The myth is a potent one. Take this very famous picture by Masaccio of the expulsion from Eden. For me this communicates a very basic experience of suffering and links it powerfully to a sense of exclusion. The story is exploring the meaning of human suffering through creating a story about its causes. Obviously, the way these causes are symbolised is to some extent dependent on the culture of the early Hebrews in which the story developed. However, one would also expect it to tap into more universal human experiences. How we interpret the story in terms of these is something we can play around with. I’m going to offer an interpretation which I think helps to relate the story to universal human experience. That doesn’t mean that I think that’s what the story is “really” about (the “really” would take us back into metaphysics). Rather it’s an interpretation, which I take responsibility for as such.
Let’s think about the basic elements of the story. It divides roughly into three: (1)God creates the Garden of Eden, (2) Adam and Eve eat the forbidden fruit, and (3) then they are expelled.
If we take a Jungian interpretation of God and his meaning, he represents the integrated psyche, just as a Buddhist mandala does. God is a represented idealised form of how we would be if we were entirely free of conflict, internal or external, and we may associate this symbol with people we know or have heard of who may have got further on this road than we have – Wise Old Men and Wise Old Women. The Garden of Eden, said to be created by God, bears a similar interpretation. It is an idealised symbol of complete contentment through full integration.

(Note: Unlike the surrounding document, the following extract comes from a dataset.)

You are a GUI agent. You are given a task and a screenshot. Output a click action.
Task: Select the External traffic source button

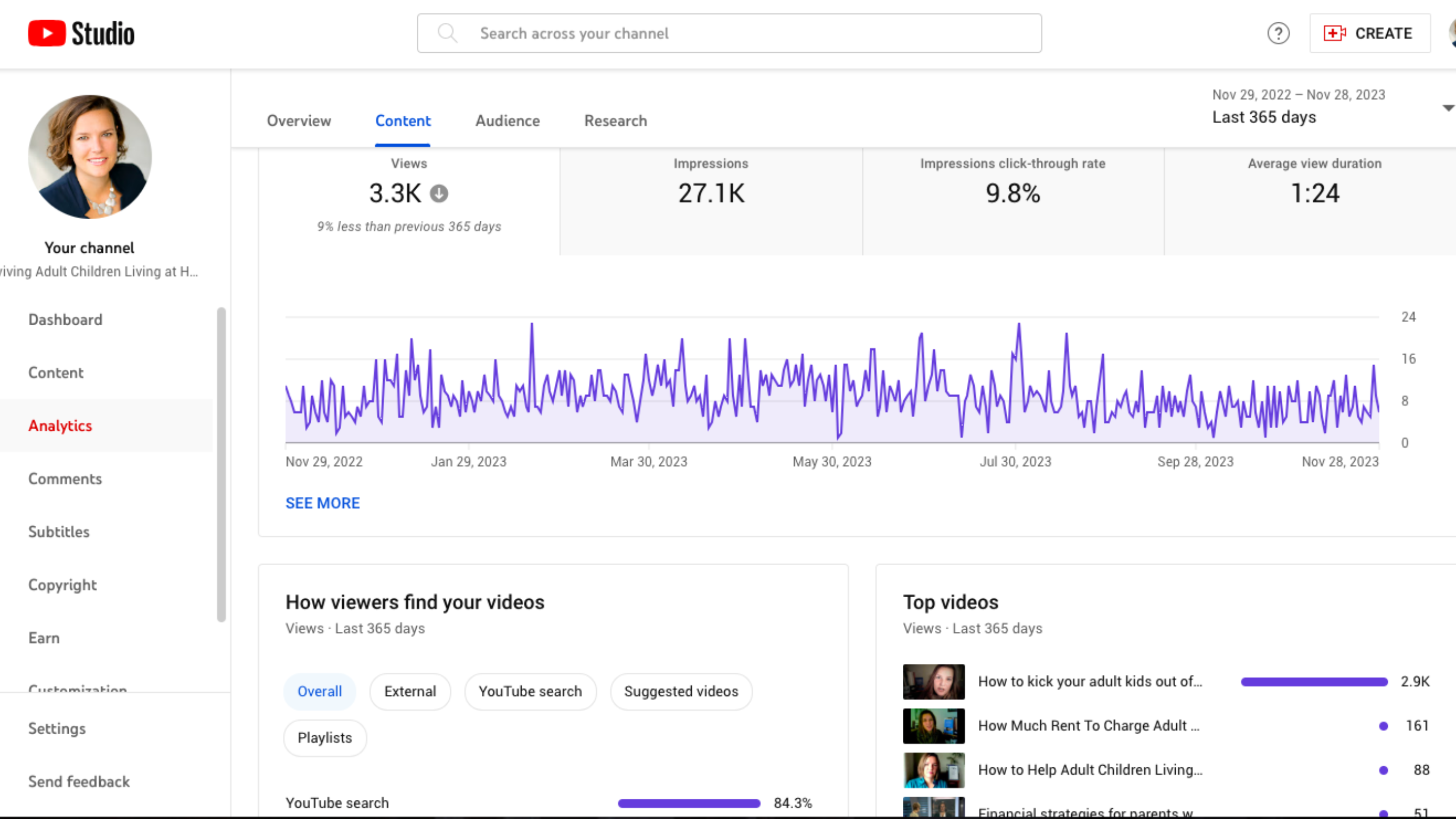[409, 691]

However, this garden-mandala contains the seeds of conflict – the tree of knowledge of good and evil. I think one helpful way of interpreting this would be as the ego, or the obsessive function of a detached left hemisphere of the brain. When we eat the fruit (develop the representational functions of the left hemisphere) we gain power and insight because we are able to manipulate the world to our own ends far better than we were before. We can use language to make plans, instructions, warnings etc and communicate them to others. We are capable of gaining an increasingly coherent view of the world in which we act. However, this ability also comes at a price – the tendency of the left hemisphere to absolutise, to believe that it has the whole picture, and to turn its beliefs into metaphysical ones. This might be thought of as ‘knowledge of good and evil’ because of the ego’s tendency to accept and reject things dualistically, thinking of what it happens to like at the moment as ‘good’ and what it dislikes as ‘evil’.
By eating this forbidden fruit, then, we create suffering as well as power, because we exclude ourselves from the degree of integration between the hemispheres we might have otherwise. We emerge from an undifferentiated and implicit awareness into a world of concepts – a process that can be disorientating and alienating. We have been thrown out of the garden because we no longer feel whole in the sense that we might, and yearn for a missing integration.

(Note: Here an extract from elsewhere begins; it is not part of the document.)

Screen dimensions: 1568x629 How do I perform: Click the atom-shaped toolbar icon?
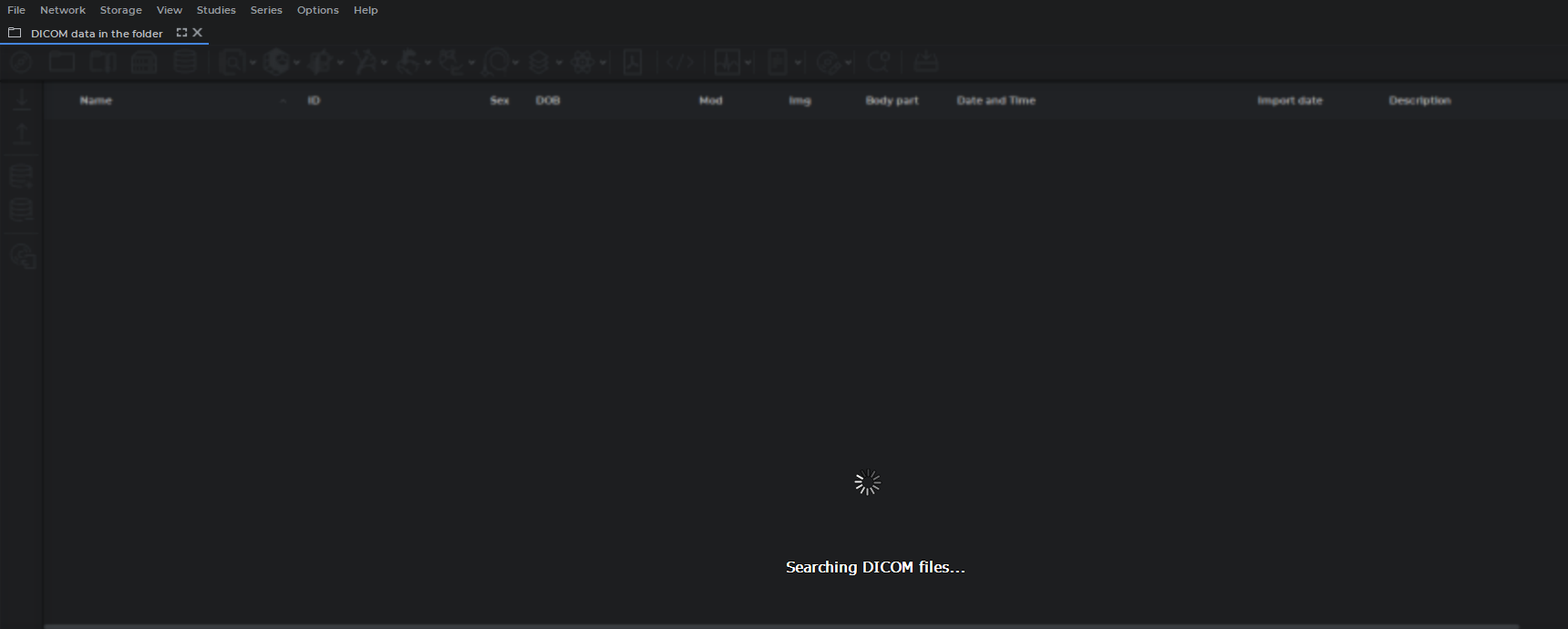click(x=583, y=62)
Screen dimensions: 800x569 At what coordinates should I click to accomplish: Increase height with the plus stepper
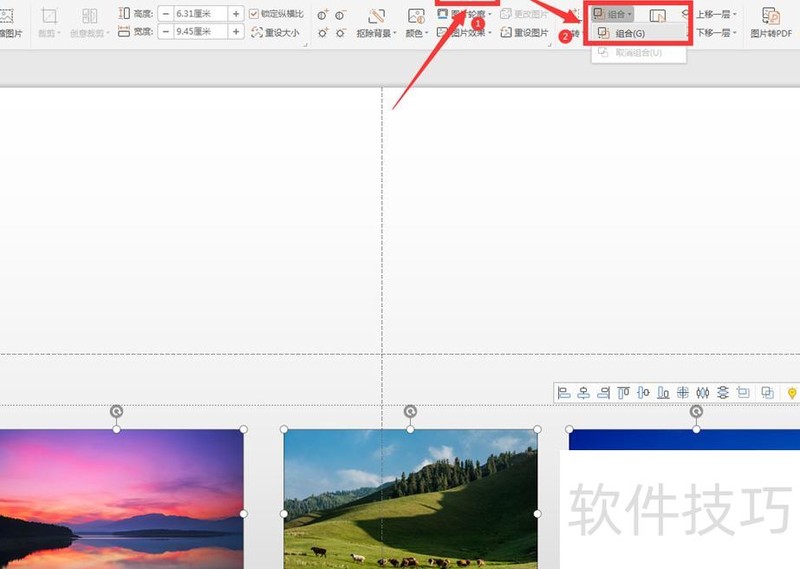click(x=236, y=13)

One of the early church fathers, Irenaeus, described the sin of Adam and Eve as felix culpa, a ‘happy sin’. This suggests that he was getting to grips with the contradictions involved in the Fall. We feel shut out, but we also feel empowered by the ego and its associated conceptualisations. He perhaps implicitly recognised that the ego is not a bad thing to be destroyed, but the basis on which we can develop further. However, stretching the ego so as to gradually dilute its weaknesses requires effort and practice: we can’t rely on a salvation from the effects of the Fall from Christ, as the metaphysical doctrines of Christianity have it.

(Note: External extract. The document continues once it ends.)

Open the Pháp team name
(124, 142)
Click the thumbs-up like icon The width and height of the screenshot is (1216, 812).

The story of the Fall is such a basic part of Western culture, that it would be a great shame to merely shut it out by dismissing it as ‘untrue’, as some secularists appear to do. ‘Truth’ is really not a relevant test to apply in understanding what this story – or any story – has to offer. I would suggest that the Middle Way here involves finding creative ways to engage with it and harness its power – whether that is through the kind of interpretation I am suggesting or some other way. Even if we also recognise its limitations, every myth can speak to us in some way.